We observed one patient whose tumor demonstrated a circumscribed amplification of 12p12. To date, comparable profiles have only been detected in testicular and ovarian (Riopel et al) germ cell tumors but not in extragonadal germ cell tumors. Albrecht et al57 published a cytogenetic analysis of a central nervous system germinoma that showed a homogeneously staining region (HSR), the chromosomal origin of which could not be identified by FISH with painting probes to the chromosomes 6 or 12.

In testicular tumors, gain of chromosomal material at 12p in the absence of an isochromosome 12p is also related to the presence of either an HSR or double minutes.
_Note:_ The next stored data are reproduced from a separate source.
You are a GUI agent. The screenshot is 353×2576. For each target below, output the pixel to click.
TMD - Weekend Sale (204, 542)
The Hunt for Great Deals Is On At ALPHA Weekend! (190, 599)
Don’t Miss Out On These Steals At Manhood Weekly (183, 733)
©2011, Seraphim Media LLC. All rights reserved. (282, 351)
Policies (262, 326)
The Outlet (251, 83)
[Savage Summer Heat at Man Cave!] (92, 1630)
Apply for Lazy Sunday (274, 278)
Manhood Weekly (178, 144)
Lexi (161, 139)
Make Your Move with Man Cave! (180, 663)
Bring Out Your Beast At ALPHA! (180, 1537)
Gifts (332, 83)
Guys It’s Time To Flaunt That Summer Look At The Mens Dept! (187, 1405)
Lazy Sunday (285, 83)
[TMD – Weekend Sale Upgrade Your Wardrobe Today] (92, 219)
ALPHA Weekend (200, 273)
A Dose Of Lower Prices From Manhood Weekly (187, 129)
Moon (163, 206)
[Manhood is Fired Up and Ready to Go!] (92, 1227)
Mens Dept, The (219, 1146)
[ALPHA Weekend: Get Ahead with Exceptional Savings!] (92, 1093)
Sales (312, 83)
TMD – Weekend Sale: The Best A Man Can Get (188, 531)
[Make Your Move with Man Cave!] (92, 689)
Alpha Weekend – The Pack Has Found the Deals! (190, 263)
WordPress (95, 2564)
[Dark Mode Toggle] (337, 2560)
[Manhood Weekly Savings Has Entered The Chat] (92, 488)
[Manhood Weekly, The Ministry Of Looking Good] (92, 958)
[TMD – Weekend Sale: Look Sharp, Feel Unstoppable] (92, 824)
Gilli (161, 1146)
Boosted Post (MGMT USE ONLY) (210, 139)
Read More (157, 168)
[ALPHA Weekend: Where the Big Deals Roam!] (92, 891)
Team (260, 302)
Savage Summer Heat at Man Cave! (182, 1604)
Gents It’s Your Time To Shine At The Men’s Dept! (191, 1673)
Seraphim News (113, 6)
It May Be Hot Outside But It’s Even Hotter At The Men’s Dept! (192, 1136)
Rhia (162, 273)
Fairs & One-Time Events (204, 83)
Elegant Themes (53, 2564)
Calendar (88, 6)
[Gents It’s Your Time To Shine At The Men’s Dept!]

Microarray and FISH analyses helped to delineate the commonly amplified region at 12p12. It is generally assumed that the amplification of tumor genes at this region triggers malignant transformation at the transition from TIN to invasive malignant germ cell tumors.8, 9, 31 Since in our patient the amplicon is located at the identical chromosomal region as in testicular germ cell tumors, this observation provides additional evidence in favor of a common pathogenesis of testicular and CNS-GCTs.

In conclusion, this CGH data obtained in our present series of 19 CNS-GCTs and their comparison to previous findings in gonadal and extragonadal germ cell tumors clearly indicate that at the resolution level of CGH, CNS-GCTs are virtually indistinguishable from malignant germ cell tumors at other sites presenting in the same age group. This observation strongly argues for a similar genetic constitution and biology of germ cell tumors at different sites.